China might be trying to obscure the number of dissidents it is targeting by charging them with public order offenses instead of political crimes, a US-based rights group said yesterday.
The Dui Hua Foundation said it estimates that the number of indictments in China for state security offenses, such as subversion and separatism, fell last year to the lowest level since 2007.
Dui Hua, a San Francisco-based group that advocates clemency for political prisoners, said it believes about 830 people were indicted for state security crimes last year, a 21 percent decline from the previous year.
Dui Hua said its analysis was based on statistics released on Monday by China’s top prosecutors’ office, the Supreme People’s Procuratorate.
However, authorities appear to be targeting more political dissidents with crimes of disturbing social order, such as illegal assembly and other offenses, the group said.
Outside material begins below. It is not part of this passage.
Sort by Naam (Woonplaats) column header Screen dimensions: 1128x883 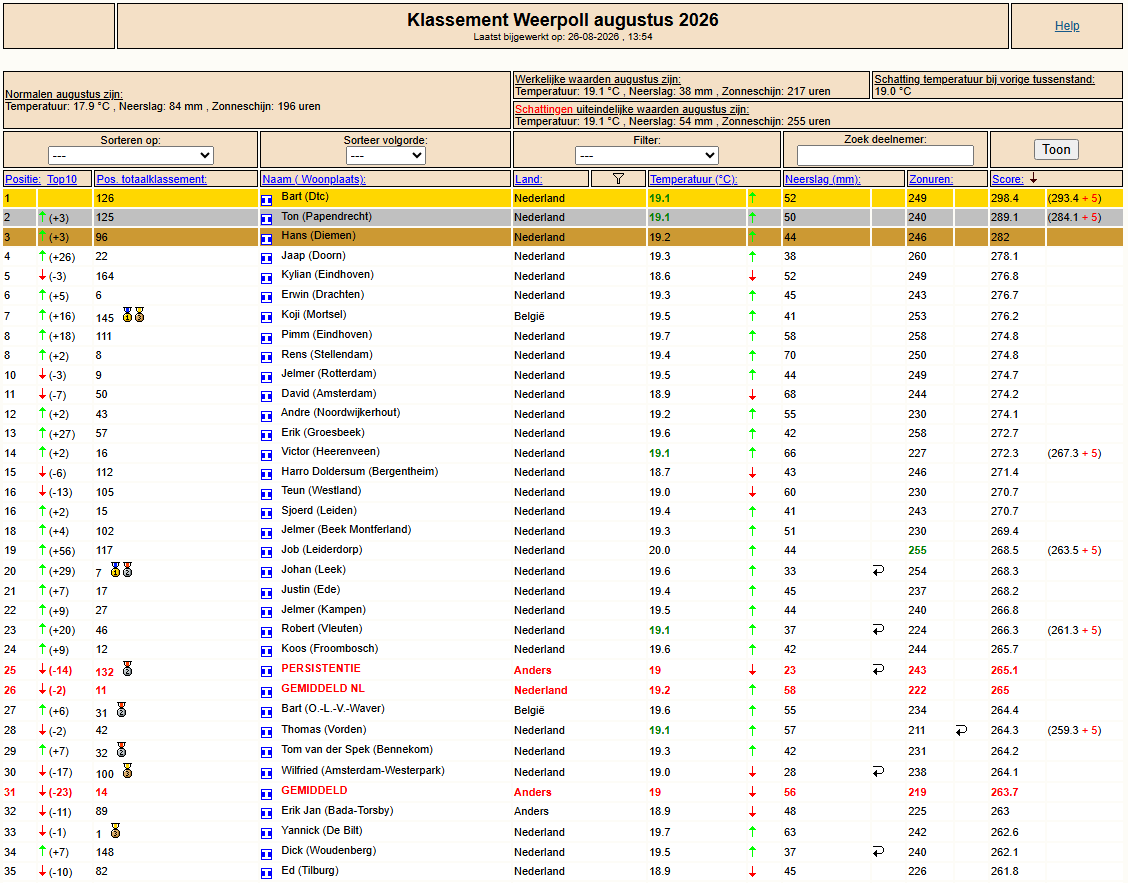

There were 11,000 more indictments for disturbing social order last year than in 2012, according to the statistics released on Monday.
The office did not immediately respond to a request for comment.
Last year saw the beginning of a wide-ranging crackdown on civil rights activism in China shortly after Chinese President Xi Jinping (習近平) was installed as Chinese Communist Party leader in late 2012.
Among the most prominent to be prosecuted was Xu Zhiyong (許志永), the Beijing-based founder of the New Citizens Movement, a campaign that inspired people across the country to gather for dinner parties to discuss social issues and occasionally to unfurl banners in public places in small rallies.
Xu was sentenced to four years in prison on the charge of disrupting order in public places, a case that drew criticism from US and European governments.
Tong Zhiwei (童之偉), a legal expert at the East China Politics and Law University, said it was too early to tell if authorities had made a strategic shift to minimize the appearance of a crackdown on political crimes by indicting dissidents for public order charges, and that more cases were needed to prove such a strategy.
Meanwhile, Amnesty International yesterday urged China to release three people who were detained for “causing a disturbance” by writing about a security crackdown in Beijing in the past few weeks.